East Park is a recreational park located in Mason City, Iowa, United States. It was listed as a historic district on the National Register of Historic Places in 2014. At the time of its nomination it contained 21 resources, which included three contributing buildings, one contributing site, five structures, seven non-contributing buildings, and five non-contributing structures. It contains 57.6 acre of land along the Winnebago River. The park features picnic areas, a 9-hole disc golf course, three tennis courts, volleyball court, basketball courts, fishing, a sledding hill, playgrounds including the Prairie Playground, a 2.08 mi hard surface trail system, a band shell and a gazebo.

==History==
East Park was established in 1909 as the second recreational park in Mason City. Its original 40 acre were designed by Des Moines landscape architect Frank E. Pease. He laid out the park's curvilinear street system (contributing structure), which emphasizes its landscape of flat prairie and rolling hills. Pease is also responsible for designing the park's water system (contributing structure), which includes Willow Creek and a duck pond created in a marshy area on the east side of the park. In 1937 the Works Progress Administration (WPA) added concrete edges to Willow Creek and concrete spillways to control and contain the water during floods. The size of the park expanded over the years until it reached its current 57.6 acres in 1957.
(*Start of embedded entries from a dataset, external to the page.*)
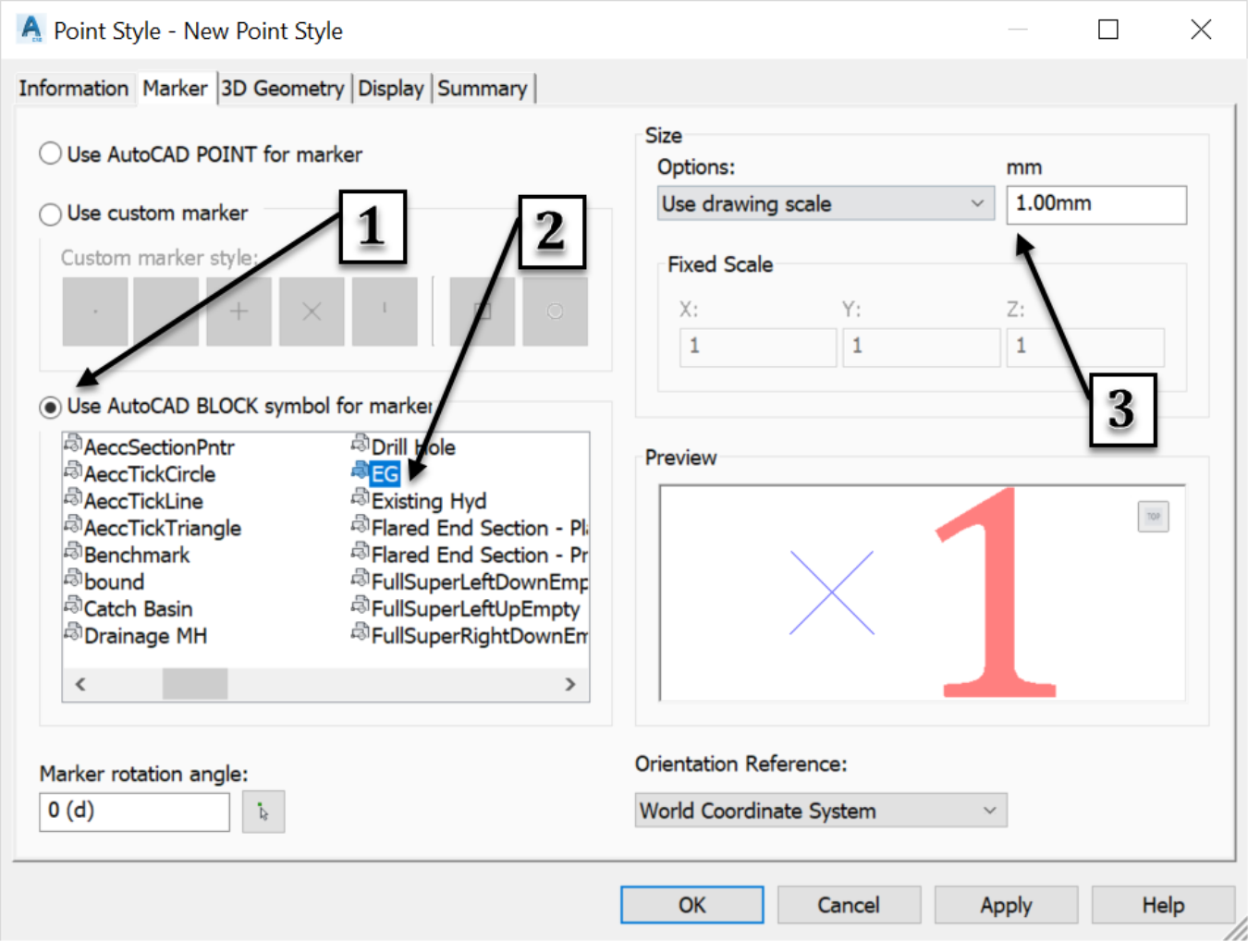This screenshot has height=941, width=1248.
Task: Click the block list horizontal scrollbar thumb
Action: [x=195, y=684]
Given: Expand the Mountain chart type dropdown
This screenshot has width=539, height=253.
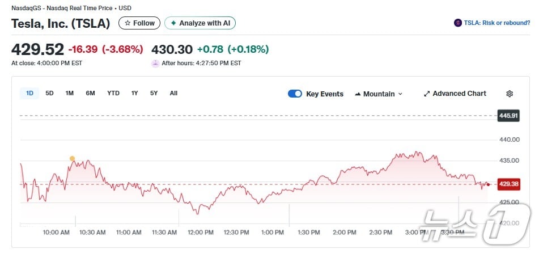Looking at the screenshot, I should click(379, 94).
The East Park Band Shell (1924), which is individually listed on the National Register, is located near the center of the park. Other park amenities that contribute to the historic nature of the park include the two picnic shelters, Shelter #1 (WPA; 1937) and Shelter #4 (1965), tennis courts (WPA; 1937), a stone footbridge (WPA; c. 1937), and the Parks Department maintenance building (1956). The tennis courts were part of Pease's original plan but were not added until later. There is also a Minneapolis and St. Louis Railway steam engine (1912) that was placed in the park near the railroad tracks in 1957. The non-contributing resources are park amenities that were built, or significantly altered, between 1970 and about 2000.